When Apple introduced the App Store nearly a decade ago, few predicted it would give rise to an industry that will soon be worth $77 billion. That Apple takes a cut of all App Store sales makes the app business lucrative for the Cupertino, Calif. firm, contributing a reported $6 billion to its bottom line last year. Google, too, has a considerable mobile app business.

Facebook is now trying to duplicate its rivals’ success, albeit with a different approach. The social network announced April 12 that it is inviting outside developers to create so-called “bots” for its widely popular Messenger platform, which boasts 900 million users. More than an innocuous new feature, they represent a clever attempt to redirect the app economy’s billions of dollars in Facebook’s direction.

Through a combination of artificial intelligence, scripts and behind-the-scenes human interaction, bots allow users to do things like book hotel rooms, shop for clothes and get the weather by chatting with computer programs the same way they might text with a friend. Firms like CNN, 1-800-Flowers and weather service Poncho had Messenger bots ready for launch, a signal of the potential they see in the platform.

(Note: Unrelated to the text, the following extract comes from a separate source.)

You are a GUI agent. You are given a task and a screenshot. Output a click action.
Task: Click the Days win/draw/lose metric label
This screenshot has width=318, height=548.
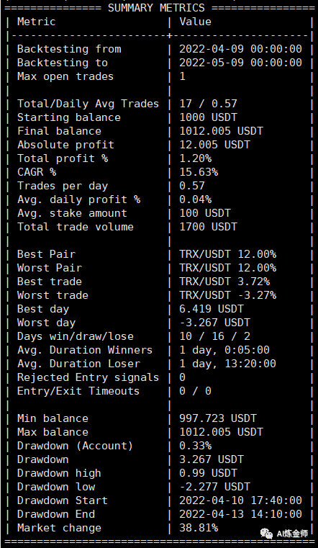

Facebook is bullish on bots because, unlike Apple and Google, it does not offer a mobile operating system to compete with iOS or Android. That means Facebook can’t make money selling other companies’ apps, as those firms do. Facebook’s solution may well be to supplant apps with something from which it could eventually make money, a.k.a. bots. If successful, bots could replace many apps entirely. Facebook isn’t yet taking a cut when users make a purchase through a bot, but it’s easy to see the company doing so should they become popular.

Bots offer Facebook a secondary weapon against Google in particular. While the Mountain View, Calif. firm has a hand in everything from driverless cars to augmented reality, Google still makes most of its profits selling advertising space around search results. Should users bring their queries about the news or the weather to Messenger bots in lieu of searching for that information in a web browser, it would be a big blow to Google—which is already struggling to monetize the mobile web the same way it has the desktop version.

Whether or not bots succeed remains an open question. But bots have already proven popular in parts of Asia, for example. Americans might take a liking to them when they realize that using them can be far easier than downloading and navigating disparate apps. A big problem with apps (and websites, for that matter) is that no two of them work exactly the same way. Good apps should make themselves intuitive, but good apps are few and far between. In contrast, Messenger bots promise a simple step-by-step experience, kind of like a choose-your-own-adventure game, wrapped in a consistent and familiar shell.

“No one wants to have to install a new app for every business or service they want to interact with,” said Facebook CEO Mark Zuckerberg at the company’s annual developer conference on April 12. “We think you should be able to just message a business in the same way you message a friend.”

Zuckerberg is clearly on to something. Most smartphone users don’t download new apps, a sign they’re tired of seeking out new software to interact with every brand that’s part of their lives. If bots can alleviate that headache, they could spell the end of the age of apps.